The U.S. Department of Labor reported yesterday that just 18,000 jobs were created last month. That's less than one-fifth of what economists predicted and represents the lowest number in nine months.

Instead of digging his heels in the sand, the President should join the House in our fight for jobs. We cannot spend our way out of this crisis. Instead, we need to get government out of the way of the drivers of our economy: small businesses and working families.

Last month, House Republicans formalized our Plan for America's Job Creators which would provide commonsense reforms to reignite our economy. We focus on empowering small business by reducing the regulatory burden on the economy which the Small Business Administration estimates costs our economy $1.75 trillion annually.

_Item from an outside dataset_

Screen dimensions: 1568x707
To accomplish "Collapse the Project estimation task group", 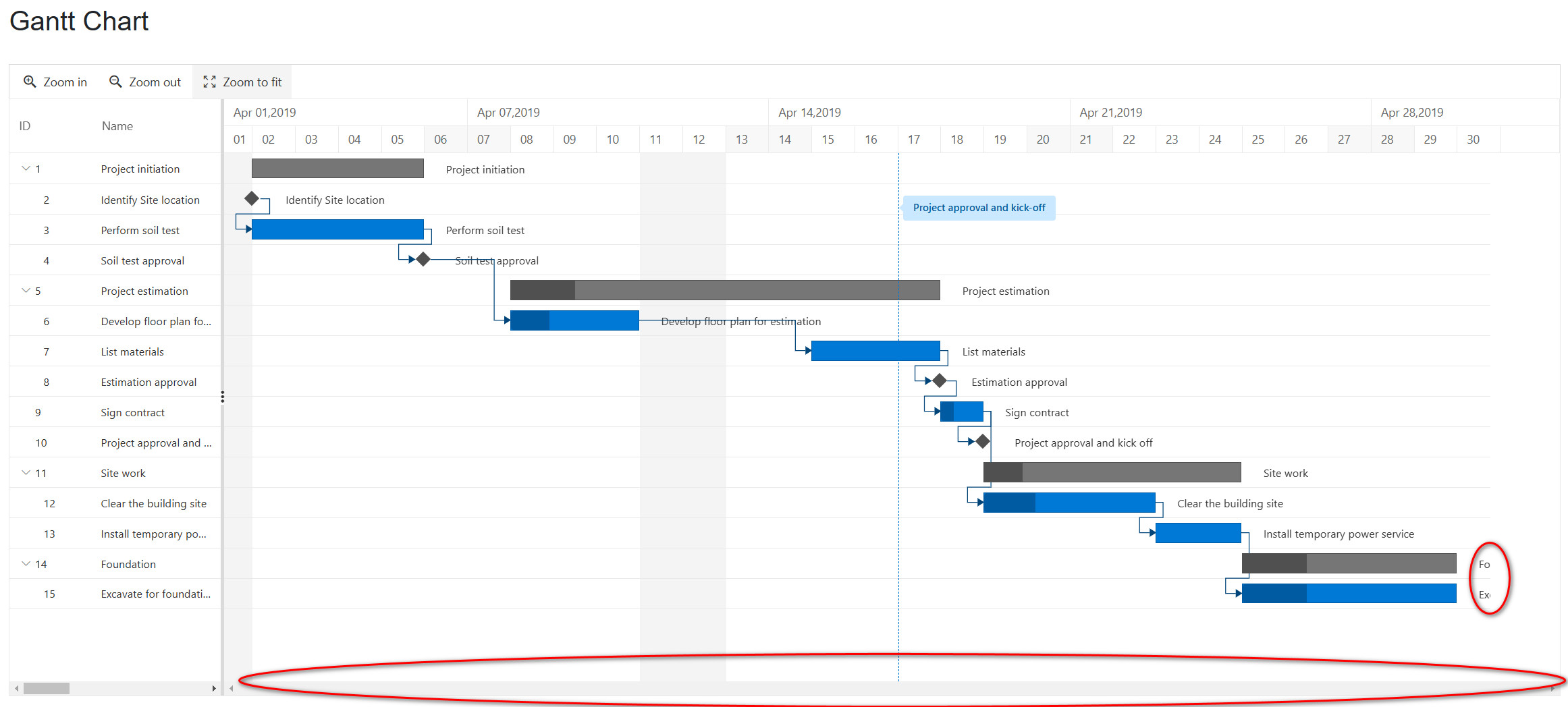I will coord(26,291).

We also call for simplifying the tax code, enacting pending free trade agreements with Colombia, South Korea and Panama, encouraging entrepreneurship and increasing domestic energy production. To read more about our plan, visit http://gop.gov/jobs.

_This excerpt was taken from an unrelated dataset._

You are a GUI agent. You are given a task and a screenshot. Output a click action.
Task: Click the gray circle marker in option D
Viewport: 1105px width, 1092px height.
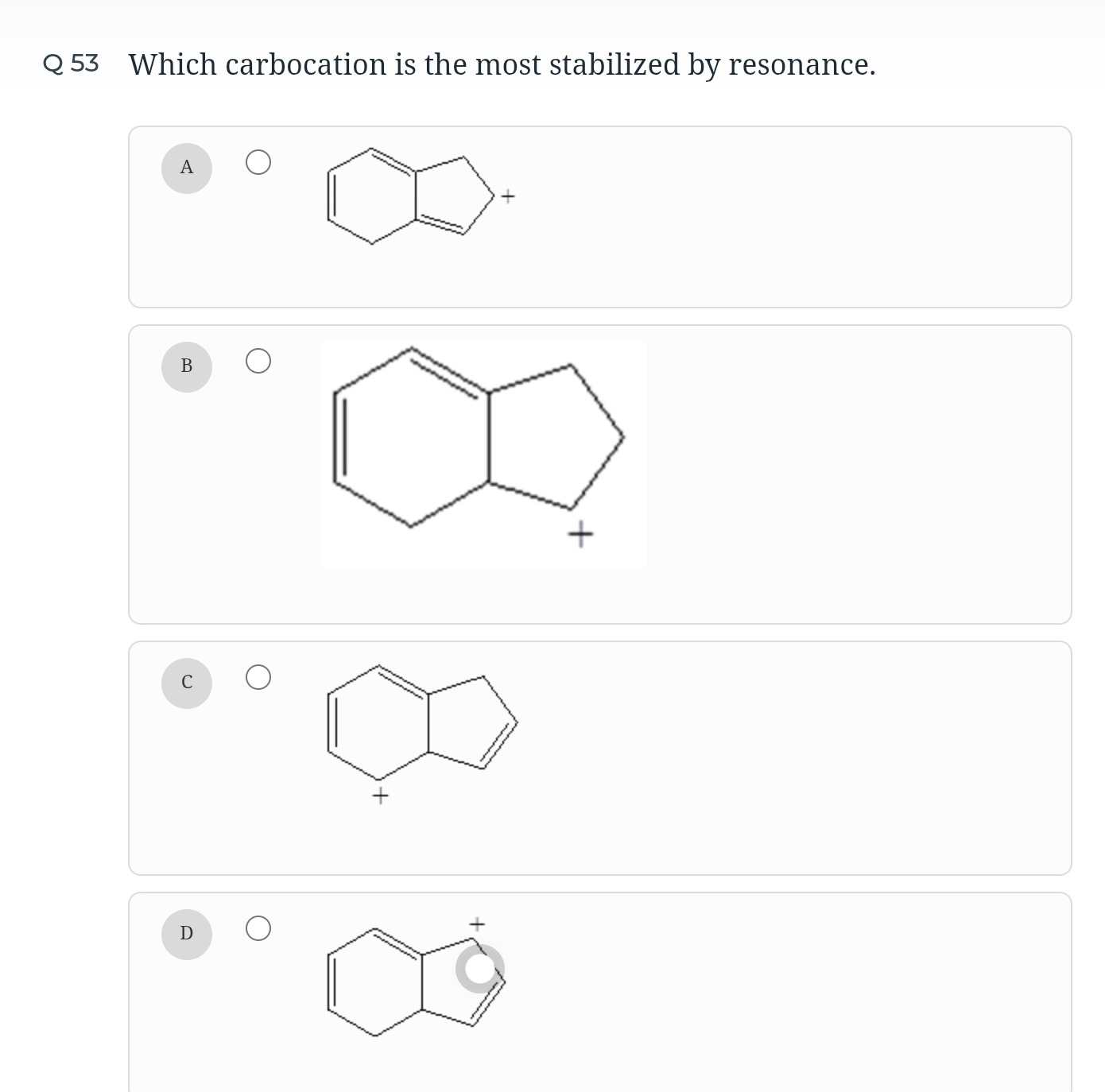tap(480, 969)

What do you think is most important to getting our economy back on track? Do you approve of the President handling of the economy? What do you think about the Plan for Americas Job Creators? Continue the discussion on my blog.

Debt limit debate continues

A bipartisan meeting at the White House on Thursday failed to produce an agreement on the debt limit debate. Leaders will meet again on Sunday to continue discussions.

I have called for a three-pronged approach of spending reductions to resolve this impasse known as "Cut, Cap and Balance." This would include:

1. Immediate spending cuts to slash the deficit in half next year. According to March projections from the Congressional Budget Office, this would require spending cuts of approximately $380 billion in the 2012 fiscal year.
2. Statutory, enforceable caps that align spending with average revenues by ratcheting total federal spending down to 18% of GDP like the proposal I introduced earlier this year.
3. House and Senate passage of a Balanced Budget Amendment to the Constitution that includes a spending cap at 18% of GDP and a high hurdle for tax increases. 47 Senators have already endorsed a Balanced Budget Amendment along these lines.